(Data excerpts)
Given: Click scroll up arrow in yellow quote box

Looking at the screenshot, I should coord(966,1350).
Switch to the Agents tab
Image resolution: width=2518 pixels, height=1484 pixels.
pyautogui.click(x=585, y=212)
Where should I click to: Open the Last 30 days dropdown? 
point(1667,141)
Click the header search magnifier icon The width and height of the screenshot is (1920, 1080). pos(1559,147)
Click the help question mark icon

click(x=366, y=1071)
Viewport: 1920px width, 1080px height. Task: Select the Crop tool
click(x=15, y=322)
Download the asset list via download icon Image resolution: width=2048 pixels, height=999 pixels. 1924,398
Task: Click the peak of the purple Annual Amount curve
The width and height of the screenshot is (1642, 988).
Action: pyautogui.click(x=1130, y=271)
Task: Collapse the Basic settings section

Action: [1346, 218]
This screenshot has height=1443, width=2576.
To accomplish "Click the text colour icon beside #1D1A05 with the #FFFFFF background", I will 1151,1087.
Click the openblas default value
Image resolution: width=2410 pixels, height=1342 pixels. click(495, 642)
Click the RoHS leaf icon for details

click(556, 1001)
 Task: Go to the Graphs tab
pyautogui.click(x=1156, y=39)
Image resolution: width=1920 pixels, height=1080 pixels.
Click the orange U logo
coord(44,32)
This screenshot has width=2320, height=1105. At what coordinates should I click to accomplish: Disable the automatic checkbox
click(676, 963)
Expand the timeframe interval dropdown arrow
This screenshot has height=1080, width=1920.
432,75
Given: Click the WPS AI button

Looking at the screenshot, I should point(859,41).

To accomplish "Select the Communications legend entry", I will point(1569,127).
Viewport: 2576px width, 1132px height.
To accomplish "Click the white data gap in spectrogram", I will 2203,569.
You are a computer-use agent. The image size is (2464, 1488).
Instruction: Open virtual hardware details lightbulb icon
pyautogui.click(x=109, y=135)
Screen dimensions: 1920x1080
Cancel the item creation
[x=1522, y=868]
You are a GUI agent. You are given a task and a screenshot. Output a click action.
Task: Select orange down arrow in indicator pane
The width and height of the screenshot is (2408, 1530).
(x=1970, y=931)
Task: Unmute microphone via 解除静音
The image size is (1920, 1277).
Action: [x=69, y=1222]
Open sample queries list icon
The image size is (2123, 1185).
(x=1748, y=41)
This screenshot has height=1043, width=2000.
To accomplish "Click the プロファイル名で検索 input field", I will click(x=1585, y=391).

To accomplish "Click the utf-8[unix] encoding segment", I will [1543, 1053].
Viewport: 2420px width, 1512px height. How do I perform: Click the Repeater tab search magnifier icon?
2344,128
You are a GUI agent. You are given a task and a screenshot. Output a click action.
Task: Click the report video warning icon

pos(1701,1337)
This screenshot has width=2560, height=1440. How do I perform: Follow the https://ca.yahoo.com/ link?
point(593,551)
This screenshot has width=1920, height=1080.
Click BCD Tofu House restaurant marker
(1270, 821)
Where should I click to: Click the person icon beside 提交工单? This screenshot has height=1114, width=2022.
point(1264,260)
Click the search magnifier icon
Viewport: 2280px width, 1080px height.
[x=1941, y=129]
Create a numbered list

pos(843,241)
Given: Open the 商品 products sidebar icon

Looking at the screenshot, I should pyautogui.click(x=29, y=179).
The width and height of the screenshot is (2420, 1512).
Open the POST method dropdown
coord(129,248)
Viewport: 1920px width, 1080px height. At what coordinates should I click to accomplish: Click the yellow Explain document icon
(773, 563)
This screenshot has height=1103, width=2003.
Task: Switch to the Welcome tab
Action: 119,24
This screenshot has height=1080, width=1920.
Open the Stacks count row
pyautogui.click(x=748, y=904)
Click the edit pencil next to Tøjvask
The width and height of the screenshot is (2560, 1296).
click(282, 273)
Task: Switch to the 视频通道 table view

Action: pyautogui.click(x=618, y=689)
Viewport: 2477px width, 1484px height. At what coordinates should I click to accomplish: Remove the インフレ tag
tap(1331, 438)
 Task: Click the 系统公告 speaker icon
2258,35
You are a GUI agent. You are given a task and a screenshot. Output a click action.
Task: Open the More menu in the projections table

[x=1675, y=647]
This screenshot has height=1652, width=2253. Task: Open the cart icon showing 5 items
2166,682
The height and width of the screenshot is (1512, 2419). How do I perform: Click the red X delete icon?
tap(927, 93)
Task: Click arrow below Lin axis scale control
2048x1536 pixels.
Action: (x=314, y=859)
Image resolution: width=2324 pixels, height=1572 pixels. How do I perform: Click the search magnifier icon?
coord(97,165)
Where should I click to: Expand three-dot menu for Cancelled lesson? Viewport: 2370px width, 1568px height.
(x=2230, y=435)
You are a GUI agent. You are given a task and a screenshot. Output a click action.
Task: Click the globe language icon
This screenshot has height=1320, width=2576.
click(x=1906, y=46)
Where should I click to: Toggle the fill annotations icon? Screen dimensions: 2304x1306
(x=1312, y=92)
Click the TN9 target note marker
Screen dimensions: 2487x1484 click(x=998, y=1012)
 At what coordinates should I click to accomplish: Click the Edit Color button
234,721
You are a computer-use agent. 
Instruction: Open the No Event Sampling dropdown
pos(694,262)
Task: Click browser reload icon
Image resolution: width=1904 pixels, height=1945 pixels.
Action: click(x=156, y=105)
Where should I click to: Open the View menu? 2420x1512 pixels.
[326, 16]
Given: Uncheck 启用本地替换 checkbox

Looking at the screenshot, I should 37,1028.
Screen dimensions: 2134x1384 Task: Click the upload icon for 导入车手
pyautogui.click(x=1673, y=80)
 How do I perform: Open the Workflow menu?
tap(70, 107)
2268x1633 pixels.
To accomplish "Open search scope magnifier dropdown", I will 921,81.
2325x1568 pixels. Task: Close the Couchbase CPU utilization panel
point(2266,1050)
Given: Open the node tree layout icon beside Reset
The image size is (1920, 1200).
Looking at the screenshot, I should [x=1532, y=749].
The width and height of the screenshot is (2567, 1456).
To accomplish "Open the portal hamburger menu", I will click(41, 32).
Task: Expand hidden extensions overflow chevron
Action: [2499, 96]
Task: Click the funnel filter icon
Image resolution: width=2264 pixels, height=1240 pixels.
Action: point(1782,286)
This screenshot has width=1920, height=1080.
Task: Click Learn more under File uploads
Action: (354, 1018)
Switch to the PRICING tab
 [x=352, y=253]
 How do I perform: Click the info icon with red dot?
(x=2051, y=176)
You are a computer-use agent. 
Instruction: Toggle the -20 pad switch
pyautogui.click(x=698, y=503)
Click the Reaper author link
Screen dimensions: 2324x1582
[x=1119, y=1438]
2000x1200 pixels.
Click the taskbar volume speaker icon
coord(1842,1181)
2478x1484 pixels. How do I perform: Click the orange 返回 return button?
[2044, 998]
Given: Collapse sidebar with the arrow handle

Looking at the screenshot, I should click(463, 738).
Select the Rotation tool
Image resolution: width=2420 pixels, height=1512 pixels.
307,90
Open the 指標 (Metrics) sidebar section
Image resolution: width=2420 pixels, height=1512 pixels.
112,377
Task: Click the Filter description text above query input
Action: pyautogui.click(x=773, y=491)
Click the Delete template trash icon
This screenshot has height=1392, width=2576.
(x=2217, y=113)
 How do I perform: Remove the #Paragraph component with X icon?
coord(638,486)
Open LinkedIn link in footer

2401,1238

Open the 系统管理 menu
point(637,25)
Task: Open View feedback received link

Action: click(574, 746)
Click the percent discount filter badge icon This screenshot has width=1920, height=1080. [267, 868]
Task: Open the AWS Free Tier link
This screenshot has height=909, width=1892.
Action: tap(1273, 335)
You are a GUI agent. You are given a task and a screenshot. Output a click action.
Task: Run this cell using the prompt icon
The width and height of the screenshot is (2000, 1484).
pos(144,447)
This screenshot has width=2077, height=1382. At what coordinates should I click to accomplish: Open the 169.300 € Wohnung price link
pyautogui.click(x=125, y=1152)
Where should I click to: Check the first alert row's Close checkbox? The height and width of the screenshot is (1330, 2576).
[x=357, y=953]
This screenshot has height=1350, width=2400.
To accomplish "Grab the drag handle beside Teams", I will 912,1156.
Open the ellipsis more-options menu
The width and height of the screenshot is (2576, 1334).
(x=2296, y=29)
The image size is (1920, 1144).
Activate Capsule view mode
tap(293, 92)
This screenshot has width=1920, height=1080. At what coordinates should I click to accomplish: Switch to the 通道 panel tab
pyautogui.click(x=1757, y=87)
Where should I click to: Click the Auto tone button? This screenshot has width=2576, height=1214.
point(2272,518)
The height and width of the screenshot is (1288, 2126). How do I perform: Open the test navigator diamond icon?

◆ **YOUR INSTRUCTIONS**: Each line in the entries above, starting at the line with "Click the Delete template trash icon" and ending at the line with "Open the ellipsis more-options menu", is to be printed exactly, and only those lines.

◆ **TASK OUTPUT**:
Click the Delete template trash icon
This screenshot has height=1392, width=2576.
(x=2217, y=113)
 How do I perform: Remove the #Paragraph component with X icon?
coord(638,486)
Open LinkedIn link in footer

2401,1238

Open the 系统管理 menu
point(637,25)
Task: Open View feedback received link

Action: click(574, 746)
Click the percent discount filter badge icon This screenshot has width=1920, height=1080. [267, 868]
Task: Open the AWS Free Tier link
This screenshot has height=909, width=1892.
Action: tap(1273, 335)
You are a GUI agent. You are given a task and a screenshot. Output a click action.
Task: Run this cell using the prompt icon
The width and height of the screenshot is (2000, 1484).
pos(144,447)
This screenshot has width=2077, height=1382. At what coordinates should I click to accomplish: Open the 169.300 € Wohnung price link
pyautogui.click(x=125, y=1152)
Where should I click to: Check the first alert row's Close checkbox? The height and width of the screenshot is (1330, 2576).
[x=357, y=953]
This screenshot has height=1350, width=2400.
To accomplish "Grab the drag handle beside Teams", I will 912,1156.
Open the ellipsis more-options menu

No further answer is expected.